>>>
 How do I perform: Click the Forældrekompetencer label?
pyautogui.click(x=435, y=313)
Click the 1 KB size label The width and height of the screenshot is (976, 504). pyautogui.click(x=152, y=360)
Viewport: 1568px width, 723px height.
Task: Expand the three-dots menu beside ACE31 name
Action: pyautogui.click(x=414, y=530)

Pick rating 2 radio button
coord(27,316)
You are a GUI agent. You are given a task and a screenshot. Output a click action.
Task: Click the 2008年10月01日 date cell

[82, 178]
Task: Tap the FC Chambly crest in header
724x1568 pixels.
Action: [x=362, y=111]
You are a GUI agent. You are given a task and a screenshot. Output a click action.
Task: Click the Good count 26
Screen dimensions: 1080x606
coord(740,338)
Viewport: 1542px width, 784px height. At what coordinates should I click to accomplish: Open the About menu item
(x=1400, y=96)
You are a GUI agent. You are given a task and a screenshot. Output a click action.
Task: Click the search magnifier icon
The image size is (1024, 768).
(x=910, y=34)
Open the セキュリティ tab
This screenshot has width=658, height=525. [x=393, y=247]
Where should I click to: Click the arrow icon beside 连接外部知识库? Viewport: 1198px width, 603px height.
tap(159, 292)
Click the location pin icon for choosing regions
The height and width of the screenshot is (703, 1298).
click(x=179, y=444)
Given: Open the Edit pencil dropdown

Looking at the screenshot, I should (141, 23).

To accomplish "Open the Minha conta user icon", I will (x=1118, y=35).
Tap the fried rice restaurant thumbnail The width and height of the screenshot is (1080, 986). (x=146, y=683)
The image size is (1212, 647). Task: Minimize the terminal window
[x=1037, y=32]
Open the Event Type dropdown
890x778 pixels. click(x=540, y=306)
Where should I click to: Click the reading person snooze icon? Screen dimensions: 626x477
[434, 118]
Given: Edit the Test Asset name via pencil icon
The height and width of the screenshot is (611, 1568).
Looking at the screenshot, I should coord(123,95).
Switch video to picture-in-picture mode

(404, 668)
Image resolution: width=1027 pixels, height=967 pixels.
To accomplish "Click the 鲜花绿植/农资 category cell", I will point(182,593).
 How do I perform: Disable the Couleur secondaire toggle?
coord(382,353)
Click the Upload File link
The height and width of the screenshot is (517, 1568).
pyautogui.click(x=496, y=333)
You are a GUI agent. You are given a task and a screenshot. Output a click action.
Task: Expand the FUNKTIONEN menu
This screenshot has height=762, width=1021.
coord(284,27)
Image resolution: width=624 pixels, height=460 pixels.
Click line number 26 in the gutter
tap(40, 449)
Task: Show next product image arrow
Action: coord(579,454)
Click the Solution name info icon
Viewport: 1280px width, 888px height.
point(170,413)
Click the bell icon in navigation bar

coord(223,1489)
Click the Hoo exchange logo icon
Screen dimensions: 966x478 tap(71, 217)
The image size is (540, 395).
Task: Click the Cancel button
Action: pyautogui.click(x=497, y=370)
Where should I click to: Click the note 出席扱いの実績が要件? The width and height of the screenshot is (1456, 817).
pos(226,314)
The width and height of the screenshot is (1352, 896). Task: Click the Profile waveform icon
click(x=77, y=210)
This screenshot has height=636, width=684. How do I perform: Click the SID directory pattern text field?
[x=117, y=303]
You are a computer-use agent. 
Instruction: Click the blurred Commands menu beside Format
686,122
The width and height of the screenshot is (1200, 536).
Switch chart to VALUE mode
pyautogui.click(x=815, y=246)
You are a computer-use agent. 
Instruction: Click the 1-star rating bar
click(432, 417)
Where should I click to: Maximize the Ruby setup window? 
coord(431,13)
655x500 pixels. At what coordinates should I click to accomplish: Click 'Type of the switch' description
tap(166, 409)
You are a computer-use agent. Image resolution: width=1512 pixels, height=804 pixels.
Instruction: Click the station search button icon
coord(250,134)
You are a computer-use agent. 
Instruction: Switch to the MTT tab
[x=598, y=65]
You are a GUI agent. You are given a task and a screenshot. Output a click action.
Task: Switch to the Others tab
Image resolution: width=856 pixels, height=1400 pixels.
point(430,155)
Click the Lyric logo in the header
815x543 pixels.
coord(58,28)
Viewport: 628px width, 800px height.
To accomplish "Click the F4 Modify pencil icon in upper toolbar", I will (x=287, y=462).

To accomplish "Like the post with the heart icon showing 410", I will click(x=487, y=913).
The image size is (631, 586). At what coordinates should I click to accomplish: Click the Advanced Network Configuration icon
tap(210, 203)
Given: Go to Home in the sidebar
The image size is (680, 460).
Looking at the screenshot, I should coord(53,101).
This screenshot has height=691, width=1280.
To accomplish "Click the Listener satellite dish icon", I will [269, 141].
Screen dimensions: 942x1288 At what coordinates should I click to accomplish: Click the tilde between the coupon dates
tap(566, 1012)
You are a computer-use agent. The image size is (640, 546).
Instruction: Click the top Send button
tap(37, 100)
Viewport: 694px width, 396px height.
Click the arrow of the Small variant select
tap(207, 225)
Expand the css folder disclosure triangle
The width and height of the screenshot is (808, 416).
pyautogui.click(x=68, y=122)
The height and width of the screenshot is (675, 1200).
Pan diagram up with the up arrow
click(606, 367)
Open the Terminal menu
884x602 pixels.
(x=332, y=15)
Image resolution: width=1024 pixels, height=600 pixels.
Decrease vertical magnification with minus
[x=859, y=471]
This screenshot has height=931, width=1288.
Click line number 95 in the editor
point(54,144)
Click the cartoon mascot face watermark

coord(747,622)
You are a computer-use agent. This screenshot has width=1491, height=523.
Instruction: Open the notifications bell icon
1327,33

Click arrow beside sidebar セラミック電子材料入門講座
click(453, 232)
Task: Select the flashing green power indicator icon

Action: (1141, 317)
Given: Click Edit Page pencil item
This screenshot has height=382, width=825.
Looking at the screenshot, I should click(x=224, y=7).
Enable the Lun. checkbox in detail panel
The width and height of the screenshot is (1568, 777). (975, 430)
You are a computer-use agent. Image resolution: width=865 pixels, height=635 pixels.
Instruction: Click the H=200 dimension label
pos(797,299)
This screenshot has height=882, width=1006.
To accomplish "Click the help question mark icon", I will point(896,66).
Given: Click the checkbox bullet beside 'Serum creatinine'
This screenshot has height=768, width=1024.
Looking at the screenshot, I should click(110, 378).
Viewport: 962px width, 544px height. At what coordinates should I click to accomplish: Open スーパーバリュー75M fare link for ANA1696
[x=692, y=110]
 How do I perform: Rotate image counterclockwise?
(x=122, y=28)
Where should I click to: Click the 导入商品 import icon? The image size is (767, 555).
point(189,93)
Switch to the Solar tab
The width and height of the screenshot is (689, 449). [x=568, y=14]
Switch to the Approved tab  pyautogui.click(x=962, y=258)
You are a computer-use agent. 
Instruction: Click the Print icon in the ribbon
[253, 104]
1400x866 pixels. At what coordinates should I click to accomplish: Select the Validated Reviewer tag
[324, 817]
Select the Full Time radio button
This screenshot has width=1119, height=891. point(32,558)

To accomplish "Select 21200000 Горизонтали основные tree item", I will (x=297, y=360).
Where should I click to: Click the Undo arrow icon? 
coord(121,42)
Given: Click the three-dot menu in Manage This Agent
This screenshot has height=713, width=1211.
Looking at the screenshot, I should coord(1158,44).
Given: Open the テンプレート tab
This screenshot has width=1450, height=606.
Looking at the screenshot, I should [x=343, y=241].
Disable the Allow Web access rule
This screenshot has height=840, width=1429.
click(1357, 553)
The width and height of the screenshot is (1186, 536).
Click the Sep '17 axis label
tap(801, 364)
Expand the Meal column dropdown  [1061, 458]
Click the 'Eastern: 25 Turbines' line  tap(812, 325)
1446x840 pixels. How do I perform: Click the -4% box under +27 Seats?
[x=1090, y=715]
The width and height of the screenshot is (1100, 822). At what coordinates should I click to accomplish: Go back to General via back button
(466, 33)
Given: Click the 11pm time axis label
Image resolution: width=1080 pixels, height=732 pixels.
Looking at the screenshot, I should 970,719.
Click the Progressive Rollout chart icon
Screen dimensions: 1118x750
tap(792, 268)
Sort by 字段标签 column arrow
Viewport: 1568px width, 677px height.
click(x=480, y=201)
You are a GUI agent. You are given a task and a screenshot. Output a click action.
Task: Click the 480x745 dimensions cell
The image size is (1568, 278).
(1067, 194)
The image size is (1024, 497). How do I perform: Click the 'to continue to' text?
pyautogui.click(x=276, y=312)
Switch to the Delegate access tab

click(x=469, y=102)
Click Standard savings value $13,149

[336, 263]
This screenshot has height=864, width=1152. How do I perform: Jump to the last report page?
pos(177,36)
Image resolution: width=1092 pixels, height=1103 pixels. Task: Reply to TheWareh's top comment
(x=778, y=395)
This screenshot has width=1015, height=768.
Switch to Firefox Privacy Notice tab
<<<
Look back at the entries above and repeat, unchanged, every line from the line holding "Viewport: 628px width, 800px height." through the line holding "This screenshot has height=691, width=1280.".

Viewport: 628px width, 800px height.
To accomplish "Click the F4 Modify pencil icon in upper toolbar", I will (x=287, y=462).

To accomplish "Like the post with the heart icon showing 410", I will click(x=487, y=913).
The image size is (631, 586). At what coordinates should I click to accomplish: Click the Advanced Network Configuration icon
tap(210, 203)
Given: Go to Home in the sidebar
The image size is (680, 460).
Looking at the screenshot, I should coord(53,101).
This screenshot has height=691, width=1280.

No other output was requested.